Rätsel? Annabella spitzte die Ohren, als ihre Tante fortfuhr. "Nach Bericht des Leichenbeschauers war der Pfeil, der in seinem Schlüsselbein steckte, definitiv nicht tödlich. Er ist nicht verblutet. Kein Hinweis auf Alkoholmissbrauch. Eine Lahschaüberdosis wird noch geprüft, ansonsten hat er keine weiteren Verletzungen."
Annabella zog die Augenbrauen zusammen. "Ein Pfeil?
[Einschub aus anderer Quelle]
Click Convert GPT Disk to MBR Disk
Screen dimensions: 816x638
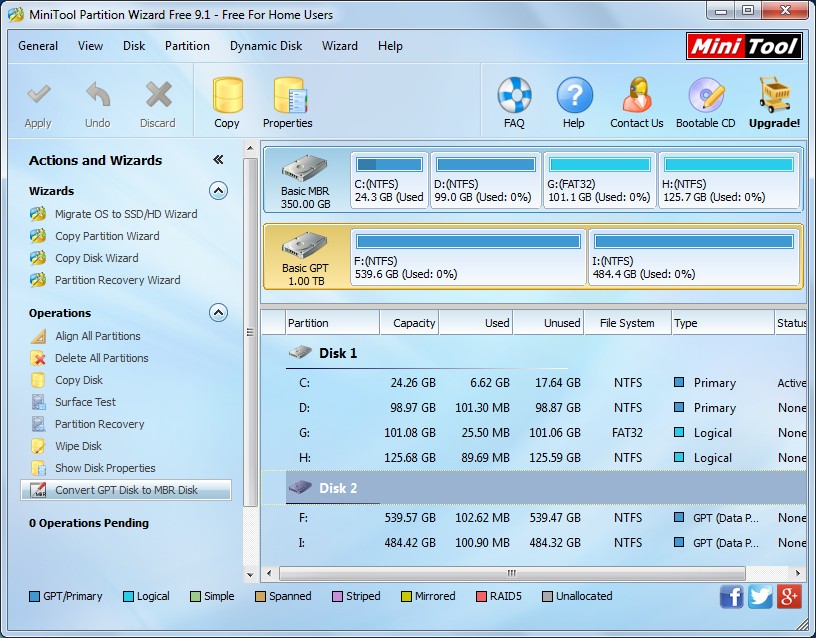coord(126,490)
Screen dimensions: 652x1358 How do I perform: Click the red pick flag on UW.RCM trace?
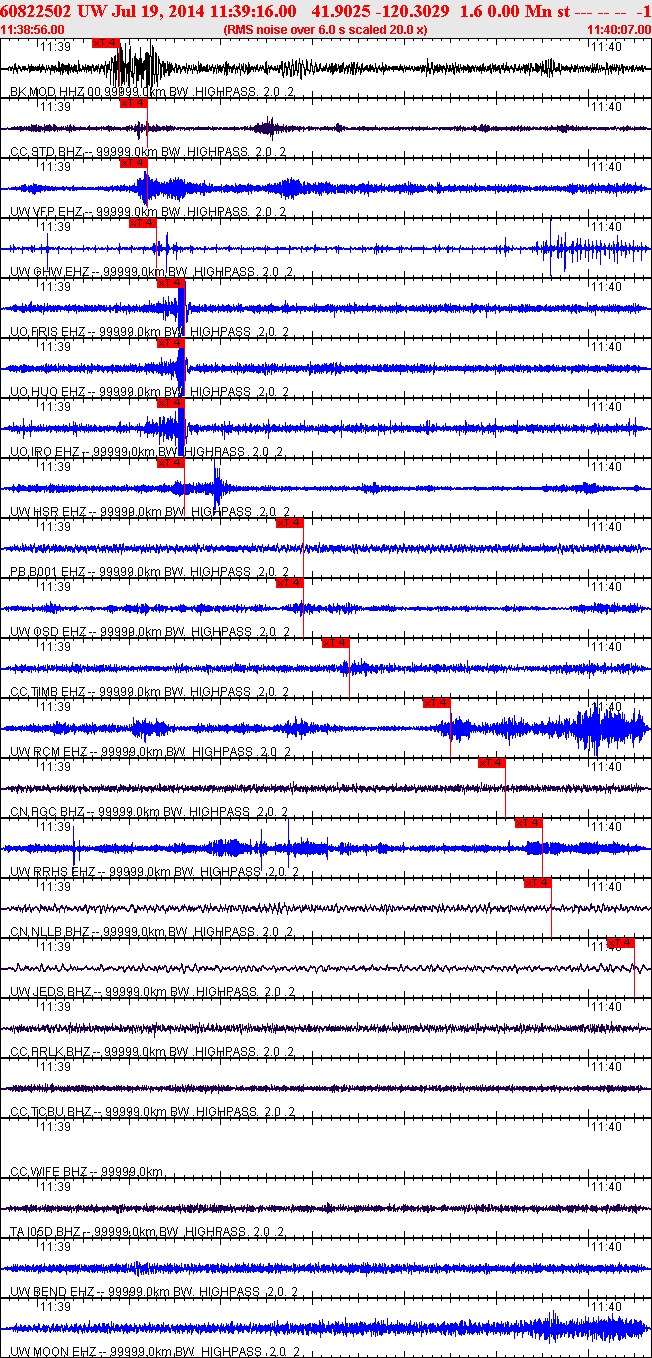(x=437, y=703)
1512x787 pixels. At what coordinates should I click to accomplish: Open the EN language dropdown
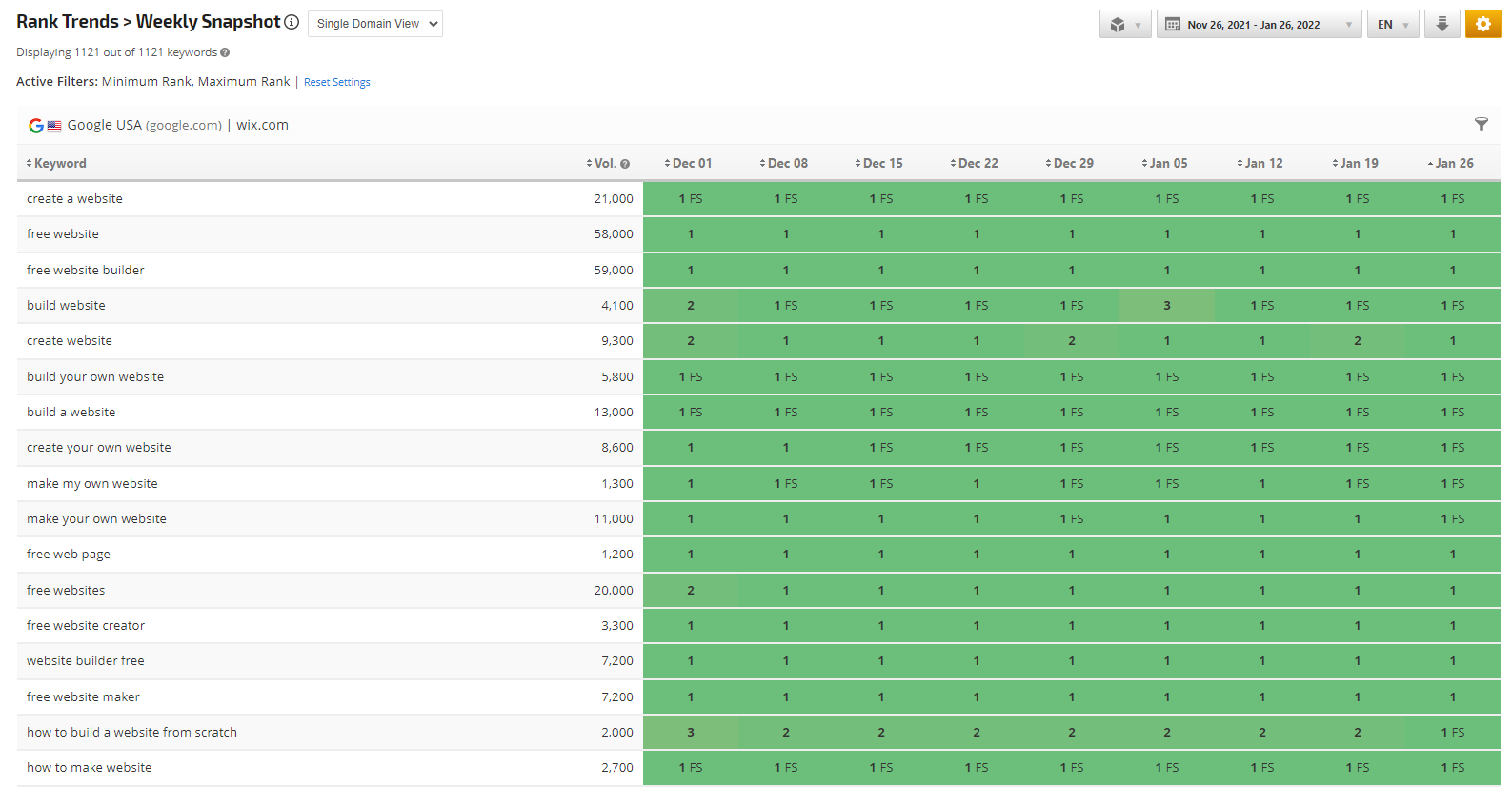pos(1392,25)
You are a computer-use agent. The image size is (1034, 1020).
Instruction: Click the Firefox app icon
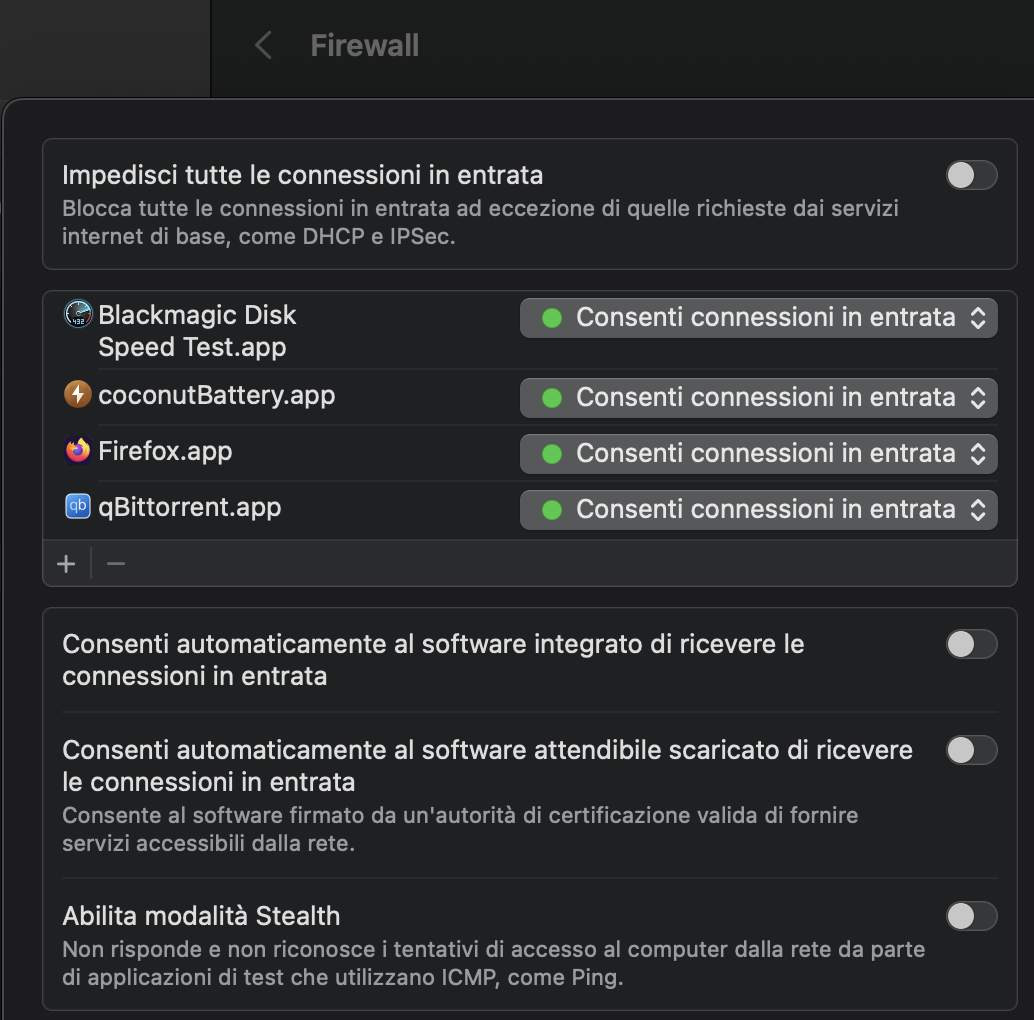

Da draußen wird noch mit Pfeilen geschossen?"
Olivia zuckte mit den Schultern. "Vergiss das Ureinwohner-Blut nicht, das in den Adern der Makha fließt. Die Ulakas haben während der großen Eroberungsschlachten bevorzugt mit Pfeil und Bogen gekämpft. Aber wie gesagt: Der Pfeil ist nicht todesursächlich."
"Dann ist sein Herz einfach so stehengeblieben?", fragte Annabella und fühlte im selben Moment die seidige Oberfläche ihres Handschuhs auf den Lippen.
"Sieht wohl so aus. Aber falls du denkst, das kann im gehobenen Alter schon mal passieren: Manfred Freimoor war achtundzwanzig Jahre jung und fidel und es gibt keinen logischen Grund, warum er einfach so wegstirbt."
In solchen Momenten packte Annabella der Ehrgeiz zu erfahren, welches Schicksal dem jungen Manfred Freimoor widerfahren war. "Dann muss ihn etwas so sehr erschrocken haben, dass er es körperlich nicht ausgehalten hat. Die Frage ist nur: Was?"
"Wenn wir des Rätsels Lösung gefunden haben, dann geb ich dir Bescheid, aber jetzt muss ich mich um meine Verhandlung kümmern", antwortete Olivia. Mit dem Zeigefinger deutete sie auf Annabella. "Und du gehst mir nicht mit diesem Tonto aus, ja?"
Annabella erhob sich mühsam und seufzte. "Ich werde dir erzählen, wie ich aus der Sache rausgekommen bin."